Verizon Communications Inc. announced on 20 November 2025 that it will lay off more than 13,000 employees approximately 13 % of its workforce in a sweeping restructuring aimed at streamlining operations and refocusing on customer-experience.
Details of the Reduction:
- The job cuts were communicated via an internal memo from CEO Dan Schulman, who took the helm in October 2025.
- The workforce reduction begins immediately in the U.S., with international notifications to follow in the coming weeks.
- Verizon reported approximately 100,000 full-time employees at the end of 2024.
- The company will also cut back significantly on outsourced and external labour contracts.
- To support departing employees, Verizon established a US$20 million Reskilling and Career Transition Fund.
Rationale and Business Context:
In his memo, Schulman cited the company’s “current cost structure” as limiting its ability to invest meaningfully in customer value. He said the target of the cuts is to “re-orient our entire company around delivering for and delighting our customers.”
The staffing reduction is part of his broader strategy to make Verizon “simpler, leaner and scrappier,” following weaker than expected subscriber growth and increased competition from peers such as AT&T Inc. and T‑Mobile US, Inc..
Implications:
- For internal operations: The cuts mark the largest scale job reduction in Verizon’s history and signal a significant reorganising of how the company delivers services and deploys its workforce.

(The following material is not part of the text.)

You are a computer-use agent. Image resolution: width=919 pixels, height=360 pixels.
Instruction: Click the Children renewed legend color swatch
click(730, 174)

- For the industry: With telecoms facing margin pressures, subscriber-growth stagnation and heavy investment demands (e.g., 5G build-out), Verizon’s move may reflect wider cost-rationalisation trends across the sector.
- For affected workers: The transition fund offers training and job-placement support, indicating awareness of the need to manage workforce impact.

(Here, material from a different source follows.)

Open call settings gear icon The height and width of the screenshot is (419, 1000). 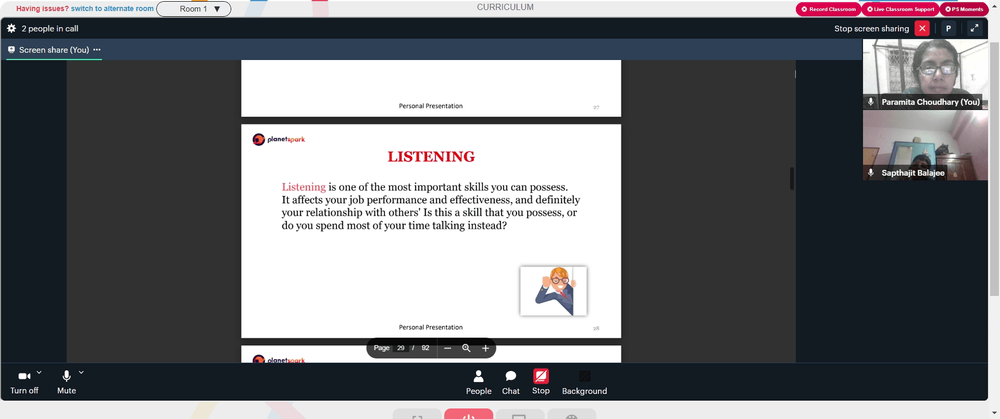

- For customers and market watchers: A leaner organisational structure may translate into faster decision-making and potentially different service models—but may also carry risk if cuts affect frontline customer-support or innovation capabilities.
Challenges / Considerations:
- Execution risk remains high: implementing large layoffs while maintaining service and network performance is a considerable operational undertaking.

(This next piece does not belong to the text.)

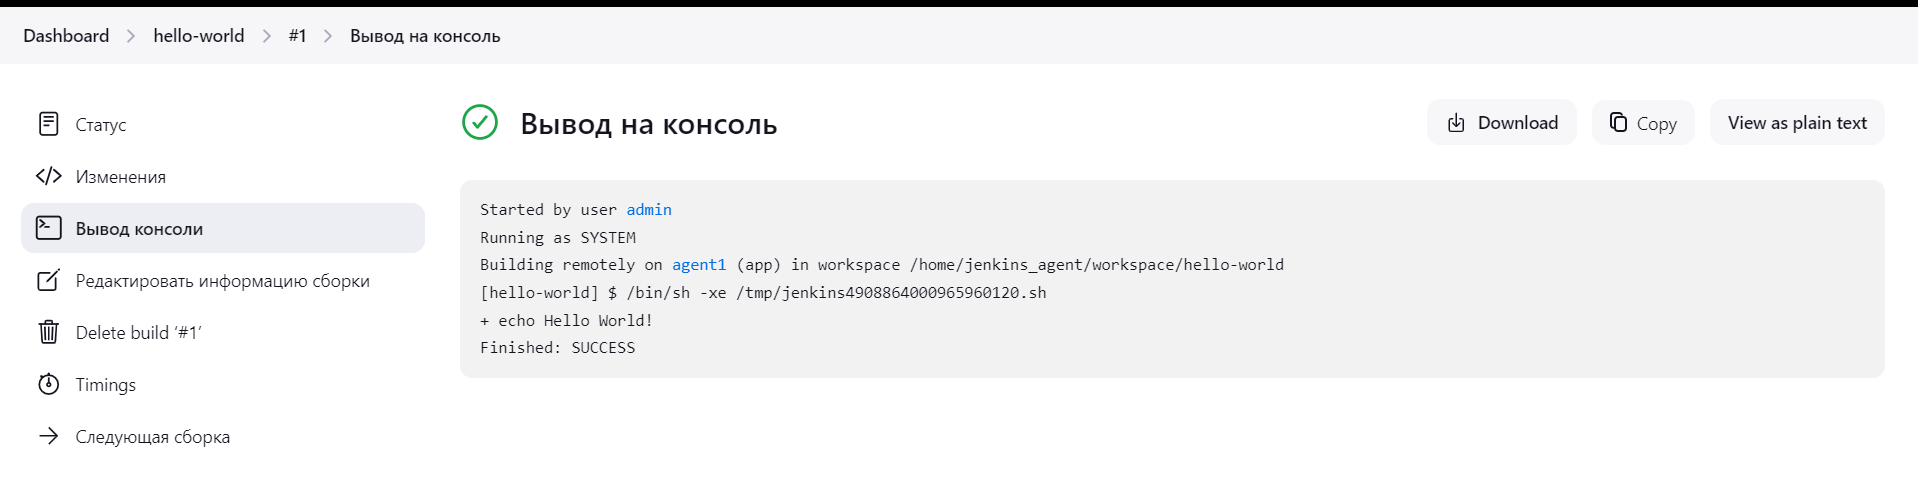
Task: Expand chevron after hello-world breadcrumb
Action: [266, 36]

- Brand and employee morale: Large-scale reductions can impact culture, retention of critical talent and reputation both internally and externally.
- Market context: Verizon’s subscriber metrics have shown weakness; analysts will watch how the restructuring actually translates into improved financial and operational performance.
- Economic and societal impact: Thousands of jobs are being cut, which has ripple effects on communities and ecosystem-partners.
Over the coming months, key indicators to monitor include:
- How Verizon allocates the savings from reduced labour and outsourcing to growth-oriented areas (e.g., fibre broadband, enterprise services, new technologies).
- Whether customer-experience metrics improve (churn, Net Promoter Score, service quality) as Schulman has emphasised.
- How the labour market reacts—and whether this sets a precedent for other telecom operators in the U.S. and globally.
- For regions outside the U.S., how many jobs are affected, and how localisation or outsourcing strategies evolve.
Verizon’s decision to cut over 13,000 jobs marks a significant turning-point for the company. Driven by competitive pressures, rising costs and a shift in strategic focus under new leadership, this restructuring aims to reposition the business for future growth. For employees, customers and the telecom sector at large, it will be important to watch how these changes play out in execution and whether the anticipated benefits materialise.